By Darryl K. Taft  |  Posted 2013-06-03 Print this article Print

“We kind of re-launched it last June,” Guthrie said. “We shipped our Infrastructure-as-a-Service capability, we have a new management portal that really pulls together the product end-to-end, and we’ve got a bunch of great new features throughout the system, whether it’s Web and mobile back-end solutions, our media solution that we shipped earlier this year that lets you do streaming and coding, or the new big data Hadoop work we’ve done. I think the product’s in a good state. Yet, we’re continuing to make it better–both in the cloud, but also from a hybrid computing perspective where you can take advantage of the assets and the software that runs on-premise and connect it to the cloud. So a number of our Windows Server V-next discussions will center around improvements we are making along those lines. So you’ll see improvements there–so you’ll see a lot of end-to-end connectedness throughout our developer and connected stack. We’re using this to power the whole company now. The new Xbox One releases are based on Azure. We’re bootstrapping it and dogfooding it ourselves.”

Moreover, both TechEd and Build will start to make it “crystal clear” that Microsoft has a really broad platform and “you’ll begin to see us provide real differentiations that no one else can provide,” Guthrie told eWEEK.

“Part if it’s what I call unbeatable offers, where you look at it and say how can I not use that?,” Guthrie said. “For every MSDN user, of which there are many millions, the economics of not using the cloud no longer make sense. With the BizTalk Services release you also see us playing to our hybrid strengths in a very unique way. It’s a unique service that’s only provided by us. You’ll continually see us do more with each release–we’re doing one every three weeks now–where we’re really differentiating in a unique way that adds value to customers and helps Windows Azure pull ahead of others in the market and offer unique value propositions others are not providing today and it will be difficult for them to match.”

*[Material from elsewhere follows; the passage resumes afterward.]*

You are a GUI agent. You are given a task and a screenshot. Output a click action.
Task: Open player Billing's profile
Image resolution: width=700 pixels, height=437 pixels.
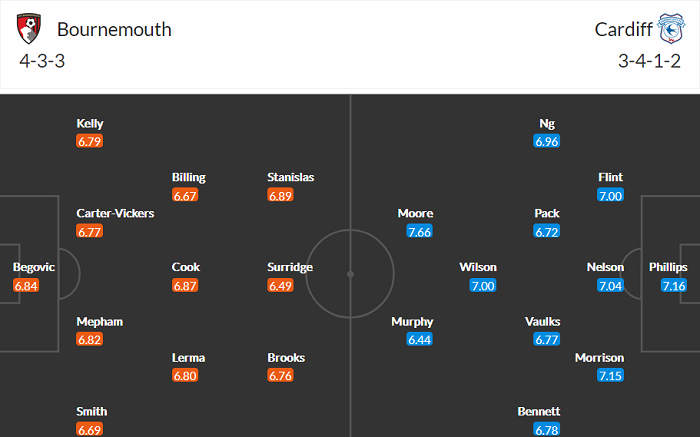(188, 177)
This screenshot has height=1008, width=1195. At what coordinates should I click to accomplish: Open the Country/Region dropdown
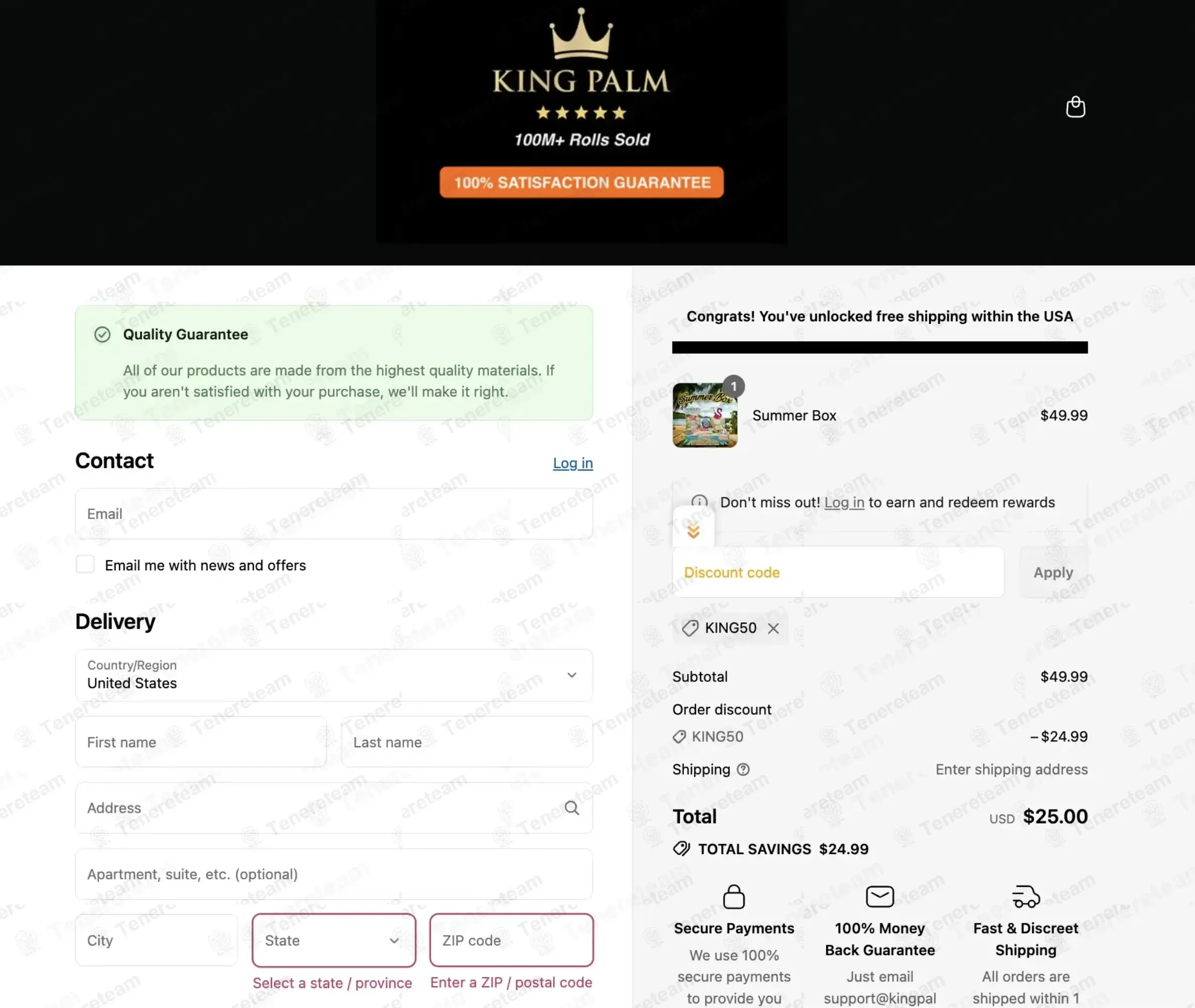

Mostly, though, Guthrie wants people to see that Microsoft is no longer providing base compute and storage and virtual machines. “You’re going to continue to see us evolve the service in a pretty compelling way where pretty much each month you’re going to see another one of these enhancements, where instead of a lift and shift discussion where people can take their existing code and assets and run it in the cloud, they can start to see the unique value of stuff they couldn’t do before that the cloud now enables. The magic sauce is taking advantage of the fact that we’re both on-premise and in the cloud and how we stitch those things together in unique ways.”